Stored items:
****************************************
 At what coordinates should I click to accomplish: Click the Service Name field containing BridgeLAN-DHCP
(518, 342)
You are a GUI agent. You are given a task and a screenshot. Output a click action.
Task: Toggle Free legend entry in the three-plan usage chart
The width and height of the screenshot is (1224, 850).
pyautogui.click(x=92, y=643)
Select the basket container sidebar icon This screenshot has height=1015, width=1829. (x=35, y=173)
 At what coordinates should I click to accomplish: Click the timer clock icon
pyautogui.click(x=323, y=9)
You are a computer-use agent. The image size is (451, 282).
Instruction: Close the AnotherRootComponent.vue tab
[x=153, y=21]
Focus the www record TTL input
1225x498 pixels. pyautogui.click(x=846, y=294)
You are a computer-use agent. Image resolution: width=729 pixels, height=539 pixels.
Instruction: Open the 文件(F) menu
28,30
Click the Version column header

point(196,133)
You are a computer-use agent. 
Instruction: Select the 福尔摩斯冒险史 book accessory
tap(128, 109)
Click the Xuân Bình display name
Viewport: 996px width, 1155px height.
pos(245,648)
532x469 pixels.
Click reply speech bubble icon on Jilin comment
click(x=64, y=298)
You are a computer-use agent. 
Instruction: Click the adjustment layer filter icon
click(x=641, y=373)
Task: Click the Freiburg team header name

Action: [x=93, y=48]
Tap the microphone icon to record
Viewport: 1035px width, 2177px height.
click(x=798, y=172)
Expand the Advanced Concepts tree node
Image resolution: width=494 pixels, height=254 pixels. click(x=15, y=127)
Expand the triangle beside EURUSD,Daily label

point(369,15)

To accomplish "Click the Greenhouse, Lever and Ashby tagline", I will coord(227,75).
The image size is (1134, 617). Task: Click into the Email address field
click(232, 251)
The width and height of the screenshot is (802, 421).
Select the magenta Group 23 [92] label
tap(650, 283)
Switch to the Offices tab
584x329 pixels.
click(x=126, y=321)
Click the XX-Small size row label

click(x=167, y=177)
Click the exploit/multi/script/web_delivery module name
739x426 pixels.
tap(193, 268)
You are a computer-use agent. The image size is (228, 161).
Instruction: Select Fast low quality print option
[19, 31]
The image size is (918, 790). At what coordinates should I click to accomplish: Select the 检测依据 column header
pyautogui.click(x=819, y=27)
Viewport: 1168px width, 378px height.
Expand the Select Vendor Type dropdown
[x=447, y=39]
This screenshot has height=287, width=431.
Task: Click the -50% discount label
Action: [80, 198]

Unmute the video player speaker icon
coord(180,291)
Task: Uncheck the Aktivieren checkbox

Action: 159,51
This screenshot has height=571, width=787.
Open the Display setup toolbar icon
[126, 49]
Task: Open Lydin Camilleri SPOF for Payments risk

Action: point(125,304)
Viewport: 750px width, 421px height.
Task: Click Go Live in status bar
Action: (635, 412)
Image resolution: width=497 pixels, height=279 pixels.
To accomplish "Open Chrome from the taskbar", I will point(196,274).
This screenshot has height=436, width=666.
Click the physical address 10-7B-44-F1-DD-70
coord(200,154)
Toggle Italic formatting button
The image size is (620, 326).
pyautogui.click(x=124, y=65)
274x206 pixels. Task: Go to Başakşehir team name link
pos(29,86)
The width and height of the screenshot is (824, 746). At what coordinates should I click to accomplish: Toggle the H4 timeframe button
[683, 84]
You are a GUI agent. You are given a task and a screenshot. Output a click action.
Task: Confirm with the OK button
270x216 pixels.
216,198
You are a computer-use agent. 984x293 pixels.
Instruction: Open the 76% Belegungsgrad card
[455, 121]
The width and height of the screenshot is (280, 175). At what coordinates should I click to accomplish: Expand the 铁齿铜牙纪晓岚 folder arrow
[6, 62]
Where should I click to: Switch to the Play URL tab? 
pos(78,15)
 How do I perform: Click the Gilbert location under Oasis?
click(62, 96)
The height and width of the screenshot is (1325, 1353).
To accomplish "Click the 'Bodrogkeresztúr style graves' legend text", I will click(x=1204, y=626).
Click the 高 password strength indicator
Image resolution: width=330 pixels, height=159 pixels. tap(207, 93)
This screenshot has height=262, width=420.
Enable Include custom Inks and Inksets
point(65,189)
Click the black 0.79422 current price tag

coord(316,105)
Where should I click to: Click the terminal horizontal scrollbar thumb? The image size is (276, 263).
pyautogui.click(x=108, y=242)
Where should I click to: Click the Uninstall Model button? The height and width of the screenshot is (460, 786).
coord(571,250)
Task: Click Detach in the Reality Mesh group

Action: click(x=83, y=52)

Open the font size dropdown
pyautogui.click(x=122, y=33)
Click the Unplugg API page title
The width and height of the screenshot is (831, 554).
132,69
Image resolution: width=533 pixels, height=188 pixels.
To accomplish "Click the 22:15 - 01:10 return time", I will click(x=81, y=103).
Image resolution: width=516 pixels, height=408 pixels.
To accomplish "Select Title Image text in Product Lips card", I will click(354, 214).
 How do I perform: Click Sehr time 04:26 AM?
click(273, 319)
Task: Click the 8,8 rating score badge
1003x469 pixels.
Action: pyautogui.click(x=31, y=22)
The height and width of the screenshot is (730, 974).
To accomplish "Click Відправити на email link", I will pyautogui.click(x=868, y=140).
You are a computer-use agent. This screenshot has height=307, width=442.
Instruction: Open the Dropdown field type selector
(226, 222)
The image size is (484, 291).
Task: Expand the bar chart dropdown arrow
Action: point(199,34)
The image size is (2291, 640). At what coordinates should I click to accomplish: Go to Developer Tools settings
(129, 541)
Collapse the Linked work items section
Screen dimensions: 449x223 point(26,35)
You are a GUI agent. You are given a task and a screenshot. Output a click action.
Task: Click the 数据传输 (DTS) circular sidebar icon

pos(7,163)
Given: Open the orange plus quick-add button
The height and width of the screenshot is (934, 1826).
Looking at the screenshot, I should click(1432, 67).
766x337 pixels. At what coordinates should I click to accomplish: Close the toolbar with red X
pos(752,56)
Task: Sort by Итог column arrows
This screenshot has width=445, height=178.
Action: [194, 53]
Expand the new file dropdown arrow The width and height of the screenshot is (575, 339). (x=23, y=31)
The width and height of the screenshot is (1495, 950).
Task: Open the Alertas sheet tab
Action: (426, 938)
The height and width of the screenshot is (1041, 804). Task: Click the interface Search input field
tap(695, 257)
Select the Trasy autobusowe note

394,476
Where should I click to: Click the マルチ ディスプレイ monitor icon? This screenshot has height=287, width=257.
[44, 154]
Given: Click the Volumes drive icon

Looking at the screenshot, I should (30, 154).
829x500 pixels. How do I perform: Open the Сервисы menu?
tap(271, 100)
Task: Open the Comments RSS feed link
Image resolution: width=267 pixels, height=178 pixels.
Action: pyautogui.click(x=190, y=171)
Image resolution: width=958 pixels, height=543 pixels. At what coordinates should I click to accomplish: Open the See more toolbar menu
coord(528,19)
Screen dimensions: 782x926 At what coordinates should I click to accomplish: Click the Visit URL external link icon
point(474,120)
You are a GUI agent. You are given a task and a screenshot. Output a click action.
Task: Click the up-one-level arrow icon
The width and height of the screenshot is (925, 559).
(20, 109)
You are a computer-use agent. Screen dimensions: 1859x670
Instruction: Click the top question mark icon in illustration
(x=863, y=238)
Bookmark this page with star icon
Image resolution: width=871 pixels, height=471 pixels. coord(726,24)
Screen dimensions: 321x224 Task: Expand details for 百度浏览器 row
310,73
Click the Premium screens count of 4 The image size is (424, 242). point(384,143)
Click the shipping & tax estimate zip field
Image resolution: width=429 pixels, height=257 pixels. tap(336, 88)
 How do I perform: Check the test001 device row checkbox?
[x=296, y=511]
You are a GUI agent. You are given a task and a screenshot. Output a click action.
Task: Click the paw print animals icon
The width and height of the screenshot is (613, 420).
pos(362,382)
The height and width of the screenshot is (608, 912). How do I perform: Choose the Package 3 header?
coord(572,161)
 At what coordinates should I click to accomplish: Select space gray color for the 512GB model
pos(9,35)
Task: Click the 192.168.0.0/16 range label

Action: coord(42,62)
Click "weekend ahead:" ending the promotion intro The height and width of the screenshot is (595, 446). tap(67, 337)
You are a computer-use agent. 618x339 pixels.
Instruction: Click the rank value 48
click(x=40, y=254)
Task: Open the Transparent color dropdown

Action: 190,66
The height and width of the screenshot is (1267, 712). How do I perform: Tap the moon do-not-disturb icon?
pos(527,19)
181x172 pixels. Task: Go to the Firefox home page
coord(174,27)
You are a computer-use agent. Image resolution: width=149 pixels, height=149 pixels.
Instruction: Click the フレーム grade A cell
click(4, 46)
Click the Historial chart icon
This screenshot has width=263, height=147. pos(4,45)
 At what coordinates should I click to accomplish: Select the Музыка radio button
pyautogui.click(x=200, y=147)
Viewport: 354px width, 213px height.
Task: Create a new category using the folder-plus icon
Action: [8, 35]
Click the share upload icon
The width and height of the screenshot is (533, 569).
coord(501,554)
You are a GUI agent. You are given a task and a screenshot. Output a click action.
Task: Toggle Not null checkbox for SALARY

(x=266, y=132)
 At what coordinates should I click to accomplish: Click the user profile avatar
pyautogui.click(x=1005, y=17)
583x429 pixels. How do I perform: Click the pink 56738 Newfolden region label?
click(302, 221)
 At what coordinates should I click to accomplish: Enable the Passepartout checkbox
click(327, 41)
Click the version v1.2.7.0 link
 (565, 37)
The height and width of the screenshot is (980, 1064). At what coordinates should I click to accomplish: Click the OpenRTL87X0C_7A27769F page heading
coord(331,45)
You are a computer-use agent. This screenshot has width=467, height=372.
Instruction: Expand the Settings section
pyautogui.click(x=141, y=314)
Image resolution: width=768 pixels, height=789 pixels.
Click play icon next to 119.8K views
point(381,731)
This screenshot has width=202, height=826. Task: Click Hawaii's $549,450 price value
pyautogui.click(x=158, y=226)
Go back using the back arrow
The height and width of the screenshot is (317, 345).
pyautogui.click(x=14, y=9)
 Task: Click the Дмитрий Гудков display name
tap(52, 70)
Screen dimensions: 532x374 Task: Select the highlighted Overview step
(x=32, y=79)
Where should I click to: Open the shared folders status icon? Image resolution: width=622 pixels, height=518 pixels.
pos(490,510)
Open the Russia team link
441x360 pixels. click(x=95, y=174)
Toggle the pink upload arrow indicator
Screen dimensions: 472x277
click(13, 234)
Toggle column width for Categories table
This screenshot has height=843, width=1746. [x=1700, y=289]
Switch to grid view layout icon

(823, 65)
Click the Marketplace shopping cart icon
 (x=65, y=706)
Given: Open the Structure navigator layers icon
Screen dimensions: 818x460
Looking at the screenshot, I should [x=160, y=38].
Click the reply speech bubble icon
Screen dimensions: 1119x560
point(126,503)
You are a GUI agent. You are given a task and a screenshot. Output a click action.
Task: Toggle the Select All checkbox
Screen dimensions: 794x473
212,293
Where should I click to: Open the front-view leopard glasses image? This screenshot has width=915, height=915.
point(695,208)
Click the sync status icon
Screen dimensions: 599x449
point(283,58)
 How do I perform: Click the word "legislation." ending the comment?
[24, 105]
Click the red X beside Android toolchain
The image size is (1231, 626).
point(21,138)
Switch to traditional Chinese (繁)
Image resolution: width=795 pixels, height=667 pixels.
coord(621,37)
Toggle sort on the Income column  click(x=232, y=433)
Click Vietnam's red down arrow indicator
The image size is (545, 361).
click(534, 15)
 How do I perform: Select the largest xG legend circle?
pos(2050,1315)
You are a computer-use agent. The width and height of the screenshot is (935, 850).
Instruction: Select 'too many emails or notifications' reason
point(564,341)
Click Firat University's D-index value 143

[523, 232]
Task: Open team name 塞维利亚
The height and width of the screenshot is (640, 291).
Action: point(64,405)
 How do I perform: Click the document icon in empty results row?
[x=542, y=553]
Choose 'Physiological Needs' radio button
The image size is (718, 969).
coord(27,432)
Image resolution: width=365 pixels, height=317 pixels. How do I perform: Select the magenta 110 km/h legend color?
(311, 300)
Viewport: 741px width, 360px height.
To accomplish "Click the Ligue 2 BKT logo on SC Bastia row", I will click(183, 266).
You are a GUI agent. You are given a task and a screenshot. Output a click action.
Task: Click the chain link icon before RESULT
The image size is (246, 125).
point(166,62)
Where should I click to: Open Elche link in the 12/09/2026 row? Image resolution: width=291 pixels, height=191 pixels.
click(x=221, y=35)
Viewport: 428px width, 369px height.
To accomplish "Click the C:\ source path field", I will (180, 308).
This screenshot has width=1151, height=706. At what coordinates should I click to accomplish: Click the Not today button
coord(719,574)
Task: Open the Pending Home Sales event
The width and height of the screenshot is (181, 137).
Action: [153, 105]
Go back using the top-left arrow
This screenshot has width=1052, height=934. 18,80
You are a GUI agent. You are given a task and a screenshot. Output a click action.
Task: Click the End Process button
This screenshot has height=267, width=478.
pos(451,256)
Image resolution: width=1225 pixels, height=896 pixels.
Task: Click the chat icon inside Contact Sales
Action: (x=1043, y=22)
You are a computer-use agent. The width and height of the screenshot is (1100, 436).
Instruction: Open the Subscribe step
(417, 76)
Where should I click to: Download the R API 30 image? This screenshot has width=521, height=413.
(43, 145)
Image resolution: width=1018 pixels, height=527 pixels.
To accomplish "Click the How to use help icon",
****************************************
Please find all lines of the entries that hold the string "will" and copy them.

• Solution to this problem:
To accomplish "Click the Greenhouse, Lever and Ashby tagline", I will coord(227,75).
To accomplish "Open Chrome from the taskbar", I will point(196,274).
To accomplish "Click the 'Bodrogkeresztúr style graves' legend text", I will click(x=1204, y=626).
To accomplish "Click the 22:15 - 01:10 return time", I will click(x=81, y=103).
To accomplish "Select Title Image text in Product Lips card", I will click(354, 214).
To accomplish "Click Відправити на email link", I will pyautogui.click(x=868, y=140).
To accomplish "Click the Ligue 2 BKT logo on SC Bastia row", I will click(183, 266).
To accomplish "Click the C:\ source path field", I will (180, 308).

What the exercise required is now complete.